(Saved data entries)

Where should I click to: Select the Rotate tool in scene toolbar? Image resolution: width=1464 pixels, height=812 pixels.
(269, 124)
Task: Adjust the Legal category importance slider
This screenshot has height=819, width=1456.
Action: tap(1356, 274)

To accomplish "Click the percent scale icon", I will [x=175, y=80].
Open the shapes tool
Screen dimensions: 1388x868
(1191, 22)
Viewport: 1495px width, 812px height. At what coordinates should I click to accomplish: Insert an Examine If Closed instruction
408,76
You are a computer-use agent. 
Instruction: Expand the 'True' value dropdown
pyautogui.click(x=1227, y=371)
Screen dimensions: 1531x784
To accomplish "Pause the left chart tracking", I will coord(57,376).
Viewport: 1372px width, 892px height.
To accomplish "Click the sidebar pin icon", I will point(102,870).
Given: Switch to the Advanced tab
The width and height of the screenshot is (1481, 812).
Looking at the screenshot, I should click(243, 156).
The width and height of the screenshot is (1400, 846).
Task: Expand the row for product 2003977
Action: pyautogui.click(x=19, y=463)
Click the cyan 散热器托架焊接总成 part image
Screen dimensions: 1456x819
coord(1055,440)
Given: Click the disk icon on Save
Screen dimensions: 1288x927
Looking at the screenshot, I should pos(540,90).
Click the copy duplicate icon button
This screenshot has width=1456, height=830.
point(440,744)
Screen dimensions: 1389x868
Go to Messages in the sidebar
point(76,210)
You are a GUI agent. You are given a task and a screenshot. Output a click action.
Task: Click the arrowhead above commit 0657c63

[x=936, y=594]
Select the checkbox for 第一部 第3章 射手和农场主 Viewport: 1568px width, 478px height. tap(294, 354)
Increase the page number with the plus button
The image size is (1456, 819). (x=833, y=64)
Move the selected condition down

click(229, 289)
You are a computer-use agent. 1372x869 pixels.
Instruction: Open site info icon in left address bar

• **What you will do**: The full set of records above is to be printed exactly as it appears.

• **Task response**:
Where should I click to: Select the Rotate tool in scene toolbar? Image resolution: width=1464 pixels, height=812 pixels.
(269, 124)
Task: Adjust the Legal category importance slider
This screenshot has height=819, width=1456.
Action: tap(1356, 274)

To accomplish "Click the percent scale icon", I will [x=175, y=80].
Open the shapes tool
Screen dimensions: 1388x868
(1191, 22)
Viewport: 1495px width, 812px height. At what coordinates should I click to accomplish: Insert an Examine If Closed instruction
408,76
You are a computer-use agent. 
Instruction: Expand the 'True' value dropdown
pyautogui.click(x=1227, y=371)
Screen dimensions: 1531x784
To accomplish "Pause the left chart tracking", I will coord(57,376).
Viewport: 1372px width, 892px height.
To accomplish "Click the sidebar pin icon", I will point(102,870).
Given: Switch to the Advanced tab
The width and height of the screenshot is (1481, 812).
Looking at the screenshot, I should click(243, 156).
The width and height of the screenshot is (1400, 846).
Task: Expand the row for product 2003977
Action: pyautogui.click(x=19, y=463)
Click the cyan 散热器托架焊接总成 part image
Screen dimensions: 1456x819
coord(1055,440)
Given: Click the disk icon on Save
Screen dimensions: 1288x927
Looking at the screenshot, I should pos(540,90).
Click the copy duplicate icon button
This screenshot has width=1456, height=830.
point(440,744)
Screen dimensions: 1389x868
Go to Messages in the sidebar
point(76,210)
You are a GUI agent. You are given a task and a screenshot. Output a click action.
Task: Click the arrowhead above commit 0657c63

[x=936, y=594]
Select the checkbox for 第一部 第3章 射手和农场主 Viewport: 1568px width, 478px height. tap(294, 354)
Increase the page number with the plus button
The image size is (1456, 819). (x=833, y=64)
Move the selected condition down

click(229, 289)
You are a computer-use agent. 1372x869 pixels.
Instruction: Open site info icon in left address bar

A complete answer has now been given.